De volta ao Brasil, já no avião a gente percebe a diferença. Olhares se cruzando, cumplicidade e risos. Meu coração se sente afagado, mas também estranha as cenas em que o olhar sobre o outro parece cruzar um certo limite. Quando o tio, quase dois anos sem ver a sobrinha, comenta assim que se reencontram: “Você vai perder aqui no Brasil esses quilos que ganhou fora, né?”. Ou o amigo que comenta: “Você ganhou uns quilinhos nesses anos, não é?”. Eu testemunhei essas duas cenas de reencontro. Brasileira que sou, não me contive e reagi: “Vocês passam quase dois anos sem ver a pessoa e é isso o que têm a dizer?”
Ela já tinha o discurso pronto: “pois é, engravidei, tive filho, ainda estou amamentando e, caso não saibam, meus órgãos ainda estão voltando pro lugar. Então o corpo mudou também.” Mas é chato ter que justificar o próprio corpo diante do olhar do outro, que observa e não se contém. Extravasa uma fala que é também um julgamento. E estamos entre pessoas que se amam e se querem bem.

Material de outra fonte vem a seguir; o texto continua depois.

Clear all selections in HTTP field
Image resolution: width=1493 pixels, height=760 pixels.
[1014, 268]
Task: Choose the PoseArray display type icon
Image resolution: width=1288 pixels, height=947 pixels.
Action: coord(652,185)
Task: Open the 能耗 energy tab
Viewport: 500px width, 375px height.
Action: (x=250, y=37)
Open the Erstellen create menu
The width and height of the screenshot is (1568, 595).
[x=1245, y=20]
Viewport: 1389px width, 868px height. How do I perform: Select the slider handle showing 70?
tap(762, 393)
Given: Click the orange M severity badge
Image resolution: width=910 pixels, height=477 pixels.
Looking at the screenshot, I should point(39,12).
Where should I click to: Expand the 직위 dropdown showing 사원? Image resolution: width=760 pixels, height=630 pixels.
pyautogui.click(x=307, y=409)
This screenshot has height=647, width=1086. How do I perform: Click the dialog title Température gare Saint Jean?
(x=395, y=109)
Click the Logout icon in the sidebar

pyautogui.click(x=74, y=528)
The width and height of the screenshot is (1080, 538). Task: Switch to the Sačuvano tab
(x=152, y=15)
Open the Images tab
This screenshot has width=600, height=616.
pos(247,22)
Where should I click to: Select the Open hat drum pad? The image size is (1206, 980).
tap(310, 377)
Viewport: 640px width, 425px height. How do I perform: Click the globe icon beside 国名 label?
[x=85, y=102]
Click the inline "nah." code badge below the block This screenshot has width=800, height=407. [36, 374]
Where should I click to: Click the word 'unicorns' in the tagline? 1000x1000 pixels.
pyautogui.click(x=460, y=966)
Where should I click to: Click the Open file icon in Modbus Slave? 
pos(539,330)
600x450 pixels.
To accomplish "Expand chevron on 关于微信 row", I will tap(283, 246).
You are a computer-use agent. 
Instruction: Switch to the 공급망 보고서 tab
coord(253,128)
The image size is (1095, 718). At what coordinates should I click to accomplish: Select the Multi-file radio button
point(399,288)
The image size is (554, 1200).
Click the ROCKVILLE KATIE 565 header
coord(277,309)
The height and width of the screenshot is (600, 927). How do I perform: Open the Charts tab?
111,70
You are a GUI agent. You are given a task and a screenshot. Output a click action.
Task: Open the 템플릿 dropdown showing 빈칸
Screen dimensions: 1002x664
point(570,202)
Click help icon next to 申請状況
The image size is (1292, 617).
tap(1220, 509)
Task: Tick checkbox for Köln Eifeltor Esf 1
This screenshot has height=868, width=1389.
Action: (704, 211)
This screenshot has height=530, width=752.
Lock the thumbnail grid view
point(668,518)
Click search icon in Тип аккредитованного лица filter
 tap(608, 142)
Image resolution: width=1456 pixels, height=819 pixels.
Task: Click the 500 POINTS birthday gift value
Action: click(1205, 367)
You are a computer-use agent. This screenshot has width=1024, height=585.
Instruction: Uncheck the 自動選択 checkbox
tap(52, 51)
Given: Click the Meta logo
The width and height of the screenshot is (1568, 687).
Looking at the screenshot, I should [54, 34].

Minha orientadora, a professora Linda Rubim, diria que são as “tiranias da intimidade”. Como nós, mulheres, somos cobradas de tantas formas sobre como o outro vê o nosso corpo. Em que medida nossa liberdade de olhar também nos aprisiona? Em que medida nosso jeito informal derruba barreiras que poderiam nos defender de comentários que não apenas irritam, mas que podem também machucar?
Volto a pensar em nosso modo de olhar e o que ele diz sobre nós mesmos, sobre nossa cultura. O que nós observamos em nós e nas outras pessoas. Já parou para pensar o quanto o seu jeito de olhar revela sobre você?